Переориентацию и смену акцентов предопределило обращение европейских художников и общества послевоенного периода к принципиально иной части культуры, именуемой в тоталитарную эпоху «дегенеративным искусством». На дюссельдорфской выставке «Дегенеративной музыки» в 1938 г. на публичное осуждение «внутренних врагов» выносилась музыка А. Шенберга, Э. Кшенека, а также композиторов, находившихся и за пределами Германии — Белы Бартока и Эрика Сати. Любопытным представляется факт, что предшествующая музыкальной выставка «Дегенеративного искусства» 1937 г., согласно статистике, была самой популярной и посещаемой. Для сегодняшнего времени организацию подобного рода мероприятий можно было бы назвать верным рекламным ходом, ибо именно запрещенное и осуждаемое привлекает общественное внимание. Однако приемы арт-менеджмента, действенные для нашего времени, вряд ли могли сработать на популяризацию осуждаемых художественных принципов в гитлеровской Германии.

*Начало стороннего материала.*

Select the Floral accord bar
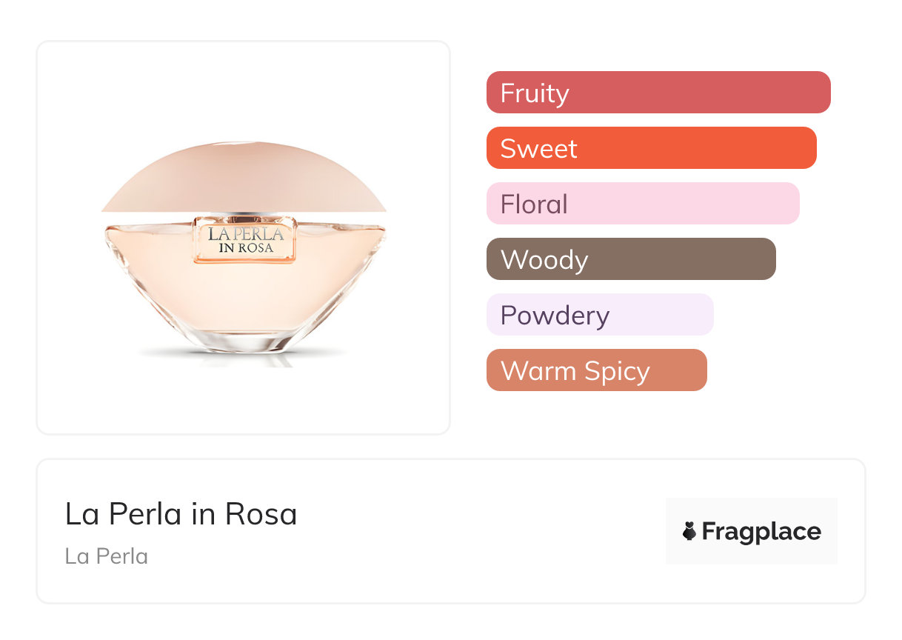Image resolution: width=902 pixels, height=640 pixels. (x=643, y=204)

Дискретное развитие авангарда, прерванное Второй мировой войной, не только выделило новый период в его истории, но и предопределило вектор развития сформулированных на первом этапе художественных идей и ориентиров. Согласно существующей хронологии, зарождение авангарда совпадает с началом Первой мировой войны, продолжение — с окончанием Второй, где перерывом служит период диктатур [7, с. 34].

«До» и «после»

Биографические факты композиторов Новой музыки свидетельствуют о переломных судьбоносных событиях, разделивших их жизни на периоды «до» и «после» войны. Вынужденными беженцами от фашистского режима стали Шёнберг, Кшенек, Цемлинский, Хиндемит, Эйслер, Дессау. Антона Веберна, чье творчество послужило основным ориентиром для музыки второй половины ХХ в., застрелил в Австрии после комендантского часа американский солдат. Вышеупомянутые «дегенераты от искусства» — Ульман, Шульхоф, Хаас, Краса — погибли в нацистских концлагерях. Душевнобольная мать немецкого композитора Карлхайнца Штокхаузена была подвергнута эвтаназии в гитлеровской Германии. Янис Ксенакис, воевавший в партизанском отряде сначала с фашистами, а затем — с освободителями англичанами, в результате тяжёлого ранения и контузии потерял глаз, что не могло не сказаться на его специфике оптического восприятия действительности. В дальнейшем, после объявления государственным преступником, его приговорили к смертной казни, — единственным спасением было бегство во Францию, а отмена смертного приговора последовала лишь в 1974-м г. Немецкий композитор Берндт-Аллоиз Циммерман, призванный в свое время в армию Вермахта, но в последствии демобилизованный, пал жертвой душевного кризиса и застрелился в 1970 г. Судьба итальянского композитора Джачинто Шелси (1905-1988) разделила его жизненный путь на «до» и «после гигантской трещины» пребывания в психиатрических клиниках послевоенного периода. Стремление начать творческую биографию с нового листа побудило Шелси к тому, чтобы забыть все то, что он знал «до». Услышать тишину, успокаиваться,

сосредотачиваясь на одном звуке, познать его «трехмерность» через «глубину». Эти факты свидетельствуют о тесной взаимосвязи творчества и новых психологических установок, предопределенных травмами.

Вначале было слово...

Бывшим узником нацистского концентрационного лагеря В. Франклом, упомянутым выше, был разработан специальный метод экзистенциального психоанализа, нацеленный на поиски смысла человеческого существования, именуемый «логотерапией» [5]. Этот метод весьма актуален и для Новой музыки, одной из главных идей которой стал своеобразный логоцентризм — отчасти подобный франкловскому методу сущностных поисков. Он и сосредоточил область художественного дискурса вокруг «слова». Так или иначе, но «слово» и его смысл оказываются в центре притяжения новых идей, которые его утверждают или отрицают, или же совершают попытки условного «перевода» в звуковую плоскость. Однако стоит все же отметить, что если для Франкла «слово» и «смысл» тождественны, то для Новой музыки слово служит инструментом поиска смысла, в равной степени, как и его избегание: слово может быть звуком, а звук может быть словом и смыслом.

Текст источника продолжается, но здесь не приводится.